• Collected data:

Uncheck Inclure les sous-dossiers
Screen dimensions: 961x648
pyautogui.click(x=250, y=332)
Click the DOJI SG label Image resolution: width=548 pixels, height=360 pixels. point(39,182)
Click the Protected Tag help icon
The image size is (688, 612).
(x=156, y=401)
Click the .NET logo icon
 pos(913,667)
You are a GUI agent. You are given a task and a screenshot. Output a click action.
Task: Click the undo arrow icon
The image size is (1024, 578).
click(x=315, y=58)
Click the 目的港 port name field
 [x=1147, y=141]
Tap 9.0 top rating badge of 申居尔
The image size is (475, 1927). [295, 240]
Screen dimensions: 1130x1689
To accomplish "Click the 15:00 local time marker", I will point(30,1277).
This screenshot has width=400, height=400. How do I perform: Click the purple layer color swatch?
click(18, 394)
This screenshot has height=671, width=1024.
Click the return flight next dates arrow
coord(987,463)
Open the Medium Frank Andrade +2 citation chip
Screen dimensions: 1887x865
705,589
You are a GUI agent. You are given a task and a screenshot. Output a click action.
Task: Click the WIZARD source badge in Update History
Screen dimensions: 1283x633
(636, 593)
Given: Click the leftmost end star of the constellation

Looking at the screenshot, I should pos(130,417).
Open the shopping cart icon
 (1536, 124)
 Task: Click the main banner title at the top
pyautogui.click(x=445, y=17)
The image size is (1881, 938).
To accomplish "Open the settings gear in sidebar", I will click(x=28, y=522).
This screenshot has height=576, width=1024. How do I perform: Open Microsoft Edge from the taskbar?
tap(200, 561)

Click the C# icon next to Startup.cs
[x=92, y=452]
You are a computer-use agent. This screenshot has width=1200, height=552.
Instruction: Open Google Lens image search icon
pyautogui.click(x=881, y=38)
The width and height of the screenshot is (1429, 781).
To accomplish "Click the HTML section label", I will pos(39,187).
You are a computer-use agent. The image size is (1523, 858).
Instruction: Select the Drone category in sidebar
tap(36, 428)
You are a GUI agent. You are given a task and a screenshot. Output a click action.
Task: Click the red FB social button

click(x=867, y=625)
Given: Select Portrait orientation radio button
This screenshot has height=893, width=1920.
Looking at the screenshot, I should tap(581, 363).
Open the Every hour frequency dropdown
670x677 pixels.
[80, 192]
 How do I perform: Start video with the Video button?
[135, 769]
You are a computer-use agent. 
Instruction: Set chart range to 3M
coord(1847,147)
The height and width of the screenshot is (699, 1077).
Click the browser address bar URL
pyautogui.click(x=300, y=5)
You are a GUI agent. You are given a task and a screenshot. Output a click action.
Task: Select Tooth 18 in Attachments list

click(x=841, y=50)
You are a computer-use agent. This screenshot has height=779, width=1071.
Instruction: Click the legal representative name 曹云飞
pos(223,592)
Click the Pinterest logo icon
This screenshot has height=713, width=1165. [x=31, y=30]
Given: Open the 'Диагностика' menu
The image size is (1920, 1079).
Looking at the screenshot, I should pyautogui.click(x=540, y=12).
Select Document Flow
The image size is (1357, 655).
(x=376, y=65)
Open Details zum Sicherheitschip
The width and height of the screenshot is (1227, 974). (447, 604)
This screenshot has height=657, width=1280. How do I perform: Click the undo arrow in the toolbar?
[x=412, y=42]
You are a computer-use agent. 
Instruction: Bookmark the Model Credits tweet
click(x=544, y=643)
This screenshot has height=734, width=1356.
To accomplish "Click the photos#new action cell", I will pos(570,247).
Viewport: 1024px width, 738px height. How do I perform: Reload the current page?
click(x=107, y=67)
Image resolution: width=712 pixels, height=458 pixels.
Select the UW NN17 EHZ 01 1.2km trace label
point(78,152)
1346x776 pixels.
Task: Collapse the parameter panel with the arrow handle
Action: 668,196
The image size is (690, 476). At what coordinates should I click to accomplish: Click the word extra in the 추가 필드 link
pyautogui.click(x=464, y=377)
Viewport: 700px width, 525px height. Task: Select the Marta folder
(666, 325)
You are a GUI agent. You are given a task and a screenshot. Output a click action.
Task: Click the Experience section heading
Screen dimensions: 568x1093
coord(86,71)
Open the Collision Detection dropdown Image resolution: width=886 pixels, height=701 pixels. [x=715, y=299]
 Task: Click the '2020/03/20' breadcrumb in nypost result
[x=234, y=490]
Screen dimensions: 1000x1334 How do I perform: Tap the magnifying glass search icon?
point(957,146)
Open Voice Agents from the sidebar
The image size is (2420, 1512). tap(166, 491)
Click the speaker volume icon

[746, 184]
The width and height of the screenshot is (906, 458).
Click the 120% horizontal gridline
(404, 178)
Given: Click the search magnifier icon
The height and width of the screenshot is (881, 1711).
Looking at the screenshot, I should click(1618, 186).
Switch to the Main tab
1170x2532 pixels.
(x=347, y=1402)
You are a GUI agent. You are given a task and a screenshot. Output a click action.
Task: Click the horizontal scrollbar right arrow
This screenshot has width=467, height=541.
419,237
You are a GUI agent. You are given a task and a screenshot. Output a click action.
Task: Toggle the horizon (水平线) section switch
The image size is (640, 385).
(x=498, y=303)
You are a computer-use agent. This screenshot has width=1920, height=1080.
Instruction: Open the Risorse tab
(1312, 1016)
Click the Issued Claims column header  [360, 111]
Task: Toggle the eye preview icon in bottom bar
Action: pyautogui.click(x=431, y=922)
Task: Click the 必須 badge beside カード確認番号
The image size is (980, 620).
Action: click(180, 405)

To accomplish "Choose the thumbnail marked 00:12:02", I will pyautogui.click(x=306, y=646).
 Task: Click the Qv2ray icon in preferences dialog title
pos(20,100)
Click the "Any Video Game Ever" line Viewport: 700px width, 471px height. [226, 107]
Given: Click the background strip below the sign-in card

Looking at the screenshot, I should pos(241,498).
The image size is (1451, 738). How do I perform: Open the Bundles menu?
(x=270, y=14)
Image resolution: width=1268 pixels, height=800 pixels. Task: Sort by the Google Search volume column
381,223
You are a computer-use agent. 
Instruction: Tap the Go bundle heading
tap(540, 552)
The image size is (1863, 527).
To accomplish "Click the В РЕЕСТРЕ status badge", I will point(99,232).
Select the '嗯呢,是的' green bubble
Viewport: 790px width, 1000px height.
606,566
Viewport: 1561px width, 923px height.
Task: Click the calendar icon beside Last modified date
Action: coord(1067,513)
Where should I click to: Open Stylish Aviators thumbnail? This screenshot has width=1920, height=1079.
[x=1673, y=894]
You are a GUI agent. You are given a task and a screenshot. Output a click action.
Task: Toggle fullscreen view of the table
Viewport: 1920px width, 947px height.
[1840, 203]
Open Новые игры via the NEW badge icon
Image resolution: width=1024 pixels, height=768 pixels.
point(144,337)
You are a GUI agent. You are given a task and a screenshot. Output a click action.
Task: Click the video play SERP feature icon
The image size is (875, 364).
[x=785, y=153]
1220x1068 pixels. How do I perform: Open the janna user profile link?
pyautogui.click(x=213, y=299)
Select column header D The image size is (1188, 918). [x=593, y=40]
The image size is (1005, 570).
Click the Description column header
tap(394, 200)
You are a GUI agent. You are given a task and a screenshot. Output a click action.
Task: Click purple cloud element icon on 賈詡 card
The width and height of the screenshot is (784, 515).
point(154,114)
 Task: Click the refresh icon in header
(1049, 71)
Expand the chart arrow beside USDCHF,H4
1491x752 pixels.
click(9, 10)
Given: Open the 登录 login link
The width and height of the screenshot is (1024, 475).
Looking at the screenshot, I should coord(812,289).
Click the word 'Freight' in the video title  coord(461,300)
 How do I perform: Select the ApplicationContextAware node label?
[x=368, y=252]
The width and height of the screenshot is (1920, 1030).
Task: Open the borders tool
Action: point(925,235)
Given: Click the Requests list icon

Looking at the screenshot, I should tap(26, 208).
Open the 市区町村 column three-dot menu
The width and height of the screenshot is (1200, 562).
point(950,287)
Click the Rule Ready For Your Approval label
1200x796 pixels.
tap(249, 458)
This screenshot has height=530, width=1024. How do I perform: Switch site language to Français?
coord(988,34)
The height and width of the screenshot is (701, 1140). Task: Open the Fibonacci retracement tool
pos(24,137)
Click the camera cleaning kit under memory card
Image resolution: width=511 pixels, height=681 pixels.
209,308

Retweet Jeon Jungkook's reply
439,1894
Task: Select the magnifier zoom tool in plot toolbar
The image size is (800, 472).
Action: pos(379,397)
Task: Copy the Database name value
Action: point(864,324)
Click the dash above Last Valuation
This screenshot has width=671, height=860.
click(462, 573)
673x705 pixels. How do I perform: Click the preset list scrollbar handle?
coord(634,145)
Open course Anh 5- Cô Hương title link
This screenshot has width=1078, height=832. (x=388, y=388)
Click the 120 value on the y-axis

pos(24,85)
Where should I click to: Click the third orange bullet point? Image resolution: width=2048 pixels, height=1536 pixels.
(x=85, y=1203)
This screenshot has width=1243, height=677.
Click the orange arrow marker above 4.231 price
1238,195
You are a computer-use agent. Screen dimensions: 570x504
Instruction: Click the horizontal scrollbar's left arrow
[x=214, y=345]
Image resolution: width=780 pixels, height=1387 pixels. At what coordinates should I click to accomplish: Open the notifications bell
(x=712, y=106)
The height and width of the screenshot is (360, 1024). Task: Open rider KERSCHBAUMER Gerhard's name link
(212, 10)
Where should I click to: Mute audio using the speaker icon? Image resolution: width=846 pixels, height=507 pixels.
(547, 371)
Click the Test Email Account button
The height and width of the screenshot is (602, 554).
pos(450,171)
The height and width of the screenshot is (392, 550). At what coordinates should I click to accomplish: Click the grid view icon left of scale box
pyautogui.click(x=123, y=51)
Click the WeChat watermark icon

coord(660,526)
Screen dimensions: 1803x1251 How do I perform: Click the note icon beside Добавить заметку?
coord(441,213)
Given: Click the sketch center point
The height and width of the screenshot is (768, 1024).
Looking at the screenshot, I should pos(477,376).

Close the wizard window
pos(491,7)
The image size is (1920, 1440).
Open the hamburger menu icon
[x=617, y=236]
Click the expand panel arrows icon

• What needs to be done: Look above for the line holding "Task: Click the video play SERP feature icon" and the line holding "Given: Open the 登录 login link". Retype both, and every line between them, word for word and nothing else.

• Result of this exercise:
Task: Click the video play SERP feature icon
The image size is (875, 364).
[x=785, y=153]
1220x1068 pixels. How do I perform: Open the janna user profile link?
pyautogui.click(x=213, y=299)
Select column header D The image size is (1188, 918). [x=593, y=40]
The image size is (1005, 570).
Click the Description column header
tap(394, 200)
You are a GUI agent. You are given a task and a screenshot. Output a click action.
Task: Click purple cloud element icon on 賈詡 card
The width and height of the screenshot is (784, 515).
point(154,114)
 Task: Click the refresh icon in header
(1049, 71)
Expand the chart arrow beside USDCHF,H4
1491x752 pixels.
click(9, 10)
Given: Open the 登录 login link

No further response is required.